The company revealed the plan along with the release of its second-quarter earnings report and said it would make large cuts in operating and capital expenses in addition to suspending its dividend starting in the fourth quarter.
“This is painful news for me to share,” wrote Gelsinger in an open letter to Intel employees posted on the company website. “I know it will be even more difficult for you to read. This is an incredibly hard day for Intel as we are making some of the most consequential changes in our company’s history.”
Intel said its second-quarter revenue was $12.8 billion, down 1 percent year over year. It also reported a GAAP net loss of $1.61 billion, or 38 cents per share, a significant change from the prior year’s net income of $1.47 billion, or 25 cents per share. On a non-GAAP basis, Intel reported net income of $83 million, or 2 cents per share, down from the previous year’s net income of $547 million, or 13 cents per share.
A few days later, on Aug. 5, Christoph Schell, Intel’s chief commercial officer, told employees of the Sales and Marketing Group that the division would slash costs by more than 35 percent by the end of the year to aid with the broader cost-cutting effort, CRN exclusively reported. The reduced SMG costs were expected to come from a mix of reduced head count and the simplification of programs.
In a September update, Gelsinger said that Intel planned to lay off thousands of employees after the company reduced more than half of the 15,000 jobs it targeted for elimination through early retirement packages and voluntary buyouts.
Intel began layoffs in October, impacting 1,300 employees in Oregon, 385 employees in Arizona, 319 employees in California and 251 employees in Texas.
1. Intel CEO Gelsinger Abruptly Retires
Intel announced on Dec. 2 that Gelsinger (pictured), its CEO of nearly four years, retired the day before, an unexpected development as the semiconductor giant attempts to bounce back from financial struggles and execute on Gelsinger’s ambitious comeback plan.

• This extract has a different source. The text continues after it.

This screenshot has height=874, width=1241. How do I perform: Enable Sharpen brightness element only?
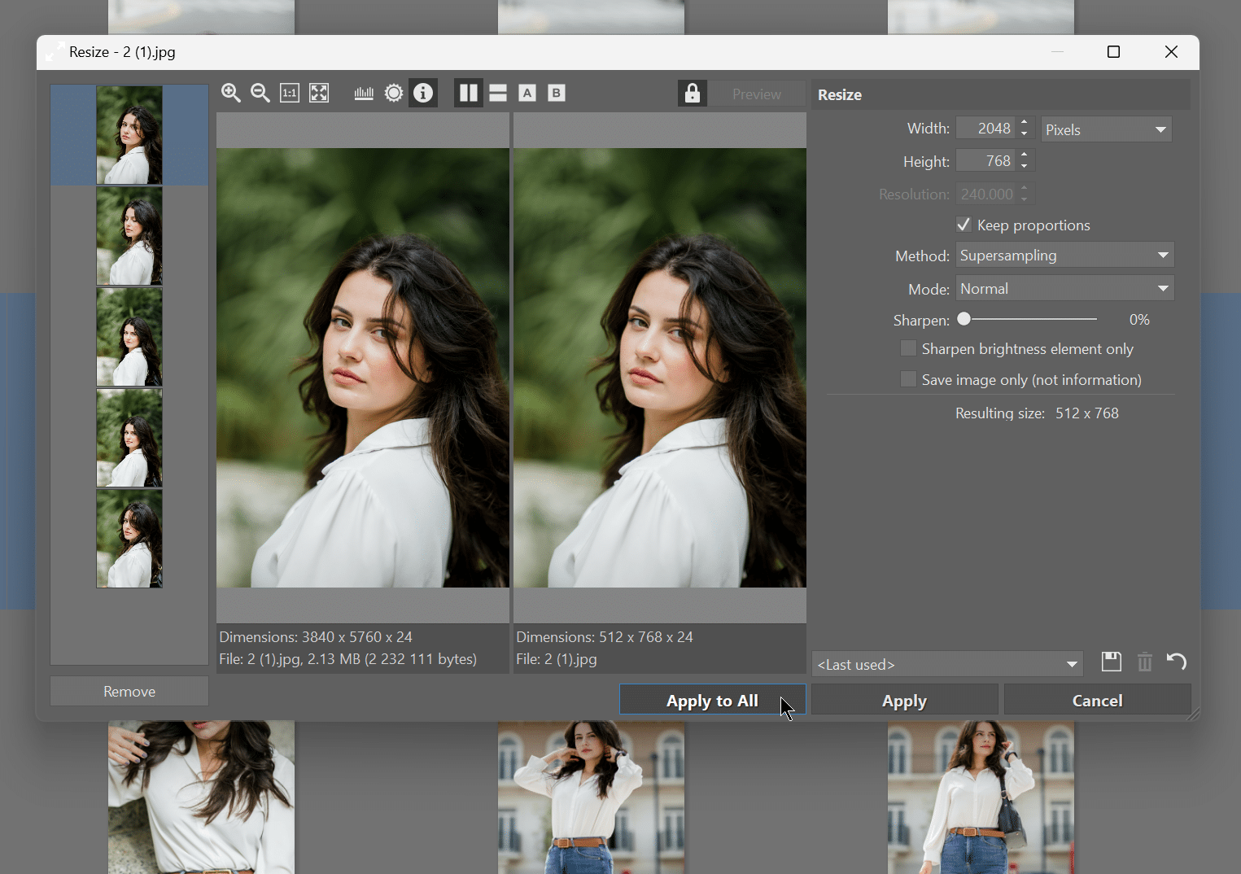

The company said its board of directors named two interim co-CEOs to lead the chipmaker while it searches for Gelsinger’s permanent replacement: CFO Zinsner and Client Computing Group General Manager Holthaus.
Holthaus, who was previously head of Intel’s Sales and Marketing Group, will also serve in the newly created role as CEO of Intel Products, a group that consists of the company’s Client Computing Group, Data Center and AI Group and Network and Edge Group.

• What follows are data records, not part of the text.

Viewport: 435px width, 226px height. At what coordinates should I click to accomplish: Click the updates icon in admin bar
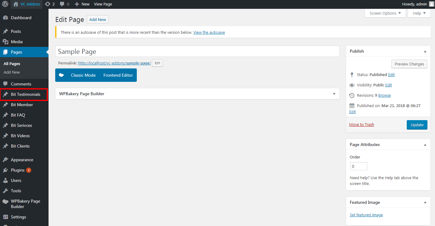pyautogui.click(x=48, y=4)
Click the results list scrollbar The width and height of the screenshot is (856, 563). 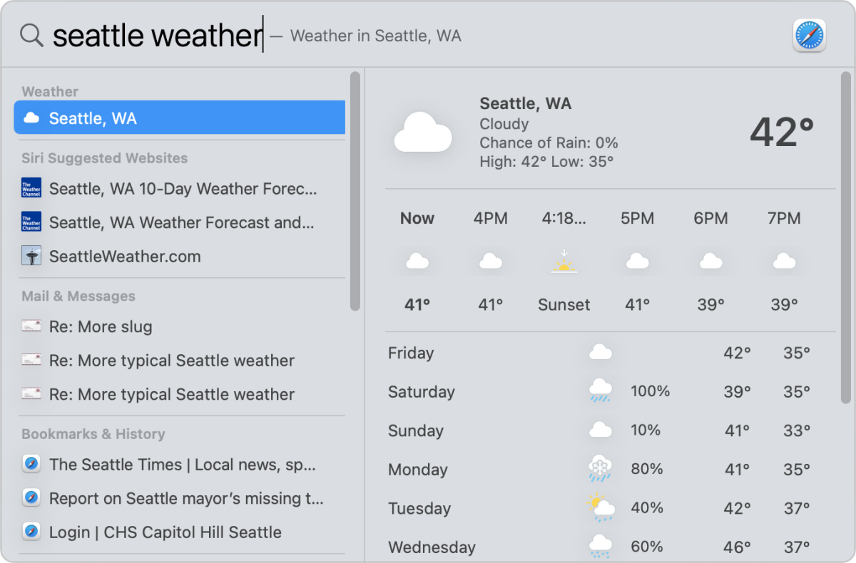[x=355, y=191]
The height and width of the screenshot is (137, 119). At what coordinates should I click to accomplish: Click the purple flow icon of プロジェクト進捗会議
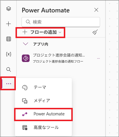26,58
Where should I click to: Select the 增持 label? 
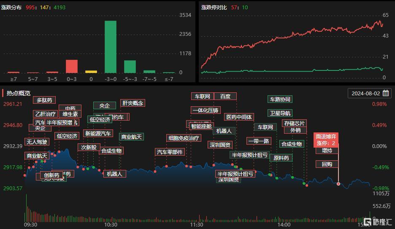click(x=327, y=151)
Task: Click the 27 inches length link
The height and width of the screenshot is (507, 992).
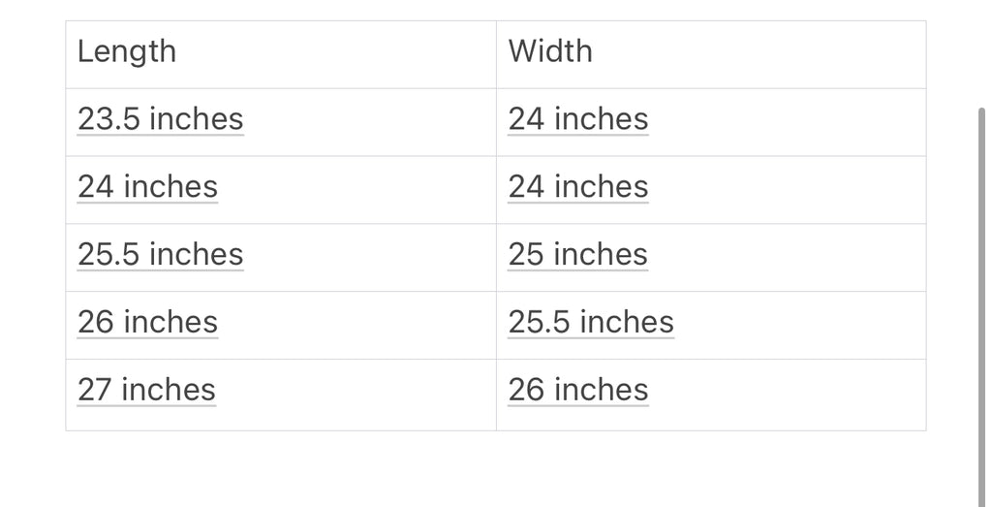Action: 146,391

In addition, Intel said that Frank Yeary, independent chair of Intel’s board, will become interim executive chair during the company’s leadership position.
Multiple reports, including one by Bloomberg, said Intel’s board of directors gave Gelsinger a choice to resign or be fired after it had lost confidence in his comeback plan, which has involved the company spending tens of billions of dollars to expand its manufacturing footprint as well as its advanced chip-making capabilities.
“On behalf of the board, I want to thank Pat for his many years of service and dedication to Intel across a long career in technology leadership,” Yeary said in a statement.
“Pat spent his formative years at Intel, then returned at a critical time for the company in 2021. As a leader, Pat helped launch and revitalize process manufacturing by investing in state-of-the-art semiconductor manufacturing, while working tirelessly to drive innovation throughout the company,” he added.
Gelsinger retired from the company less than a week after Intel announced that it will receive up to nearly $8 billion in funding to subsidize new chip manufacturing sites in the U.S. as part of the federal government's U.S. CHIPS and Science Act.
While the subsidies marked a victory for Gelsinger, it was less than the $8.5 billion Intel was originally expecting, and the funding was awarded after the company in August said that it would cut the jobs of 15,000 employees—or 15 percent of its workforce—and more than $10 billion in costs in response to worsening financial conditions.